On the other hand, water containing almost no by-products is separated from the bottom of the column through a conduit 25. The COD value of this water can be set to 3 or less, and it passes any drainage standards within the current regulations, so it can be discharged as is.

It is also possible to reuse this water as water for propylene hydration. Example 1 According to the manufacturing process shown in Figure 1, using a phosphoric acid catalyst and using 0.2 mol of water per 1 mol of propylene as a raw material, a pressure of 4.
In the method for obtaining inpropyl alcohol by direct hydration of propylene at 0k9/m, conduits 4, 11, 13
and 14 were treated in the steps shown in FIG.

Mixing and separation are carried out at normal temperature and pressure, and distillation is carried out at a top temperature of 8.
800, the bottom temperature was 1020, and the pressure was 1.06 k9/m.

The flow rate, components and composition ratios of each conduit are shown in Table 1.

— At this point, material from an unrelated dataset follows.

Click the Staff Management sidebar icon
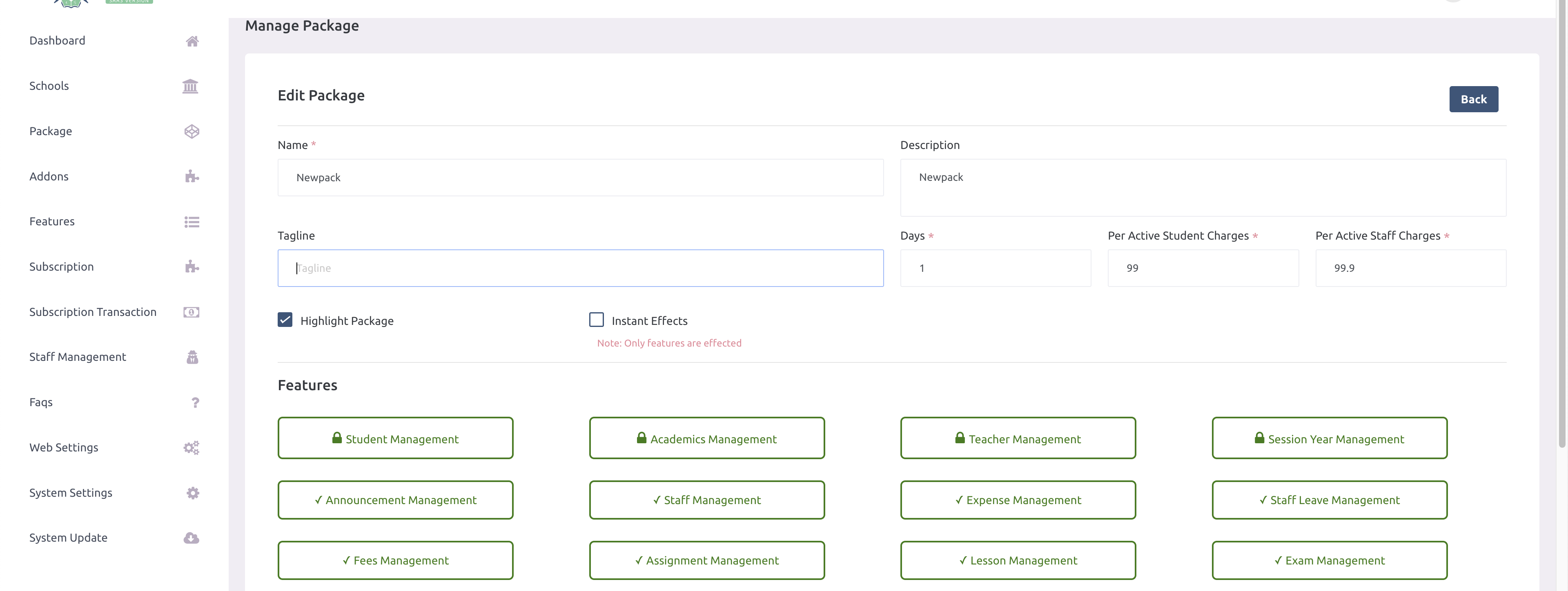1568x591 pixels. coord(192,357)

As can be seen from Table 1, almost all the by-products were recovered in the oil phase and the water content was 4% by weight, with no water separation observed after 4 hours in the storage tank. On the other hand, the water from the bottom of the distillation column contains less than one byproduct and C
The OD value was 1 leg, which passed any drainage standards under the current law.

Table 1 Example 2 2 parts by weight of the non-aromatic compound stream (components are primarily C6-C8 non-aromatic hydrocarbon compounds) separated from the aromatic solvent extraction step was added through conduit 201 in FIG. Others are
It was operated in the same manner as in Example 1.

The results * are shown in Table 2. Water content in the oil phase is 2% by weight
The same results as in Example 1 were obtained, except that the Table 2

[Brief explanation of the drawing]

FIG. 1 is a diagram showing an example of an in-propyl alcohol manufacturing process by direct hydration of propylene. FIG. 2 is a diagram showing an example of an implementation process of the present invention. Third
The figure is a diagram showing an example of the relationship between the water content in the oil phase and the water-soluble by-product content in the oil phase according to the present invention. A...
...Propylene purification tower, B...Reaction tower, C...
...Extractive distillation column, D...Inpropyl alcohol concentration column, E...Mixing tank, F...
Separation device, G... Distillation column, Day... Heat exchanger. 1st prisoner 2 illustrations 3 crabs

Claims (1)

[Claims] 1. Water-containing water-soluble by-products and poorly water-soluble by-products, which are by-products during the production of isopropyl alcohol by direct hydration of propylene, are mixed, and then separated into an oil phase and an aqueous phase by the difference in specific gravity, and the aqueous phase is separated into an oil phase and an aqueous phase. 1. A method for treating by-products during the production of isopropyl alcohol by direct hydration of propylene, characterized by subjecting it to distillation, returning the top fraction to the mixing step, and separating water from the bottom of the column.